We're going to make rockin' business content, and then that'll be the first domino that then makes all these other ones fall.

Tim Ferriss has his concept of like the big domino. So you kind of like, I don't know if you're purposely referencing it, but basically like, is there one thing that is so important that I can do that if I do that, it makes the rest of my to-do list irrelevant. And so it's like, if you have a hundred things on the to-do list, it's like, there's probably not one that's important enough because if it were important enough, it would make the other ones disappear, either shrink into irrelevance or accomplished by consequence. Right. And so we're investors, right. And we have capital. And

And so what does every investor want? They want proprietary deal flow and you want to shift the supply demand in your favor. And so if I can have unlimited people coming towards me who have good businesses that want to do deals only with me, then I can decrease the likelihood that basically I can decrease my skill at picking and negotiating and still probably do well.

I saw the ultimate way of maximizing my luck surface area as building, you know, our hope is the most valuable business brand out there to business owners. And if we can build that, then I don't need to worry about all the negotiation tactics. I don't need to worry about having the most capital. I don't need to worry about having the best term sheets. I don't need to worry about any of these things if I just have more people who want to do business with me than I can possibly do business with.

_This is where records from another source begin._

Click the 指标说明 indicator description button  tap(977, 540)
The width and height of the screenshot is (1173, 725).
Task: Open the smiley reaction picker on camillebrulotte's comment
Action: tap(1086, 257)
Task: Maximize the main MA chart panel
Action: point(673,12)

And then after you match the supply demand of like, okay, there's more people who want to do business with me, then it's what quality of person, like basically then you can just consistently continue. And that's kind of an unlimited, I think, continue to raise the bar of the quality of company and entrepreneur that you work with. And so like the companies that we invest in now don't even look close to the companies that I invested in four years ago.

Talk to you about this. The number one creator mistake is building new products for their audience rather than building more audience for their product. Okay, I'm gonna tell you this little side story and then I'll ask the question. So I am really a pretty big stickler with written word. And so it's been very difficult for me to have anyone write for me at all. And so as a result, basically,

The only thing that's fair game that my team can use to put captions on stuff is stuff that I have said in a video and they can just transcribe it or tweets. That's it.

anything else that you've seen that's written is me okay and so like just put context on like if all the words that are out there like i have written all of them or i've said them that's it and so um to your question it's more of a business mistake than i think it's just creators fall in the same traps and so let's say they they spend this time growing their audience and they get to call it you know a hundred thousand followers whatever and then they come out with a product and then they sell the product and they make money and then they're like huh

I should come out with another product to make more money. But what it did was it reinforced the wrong activity because it was late.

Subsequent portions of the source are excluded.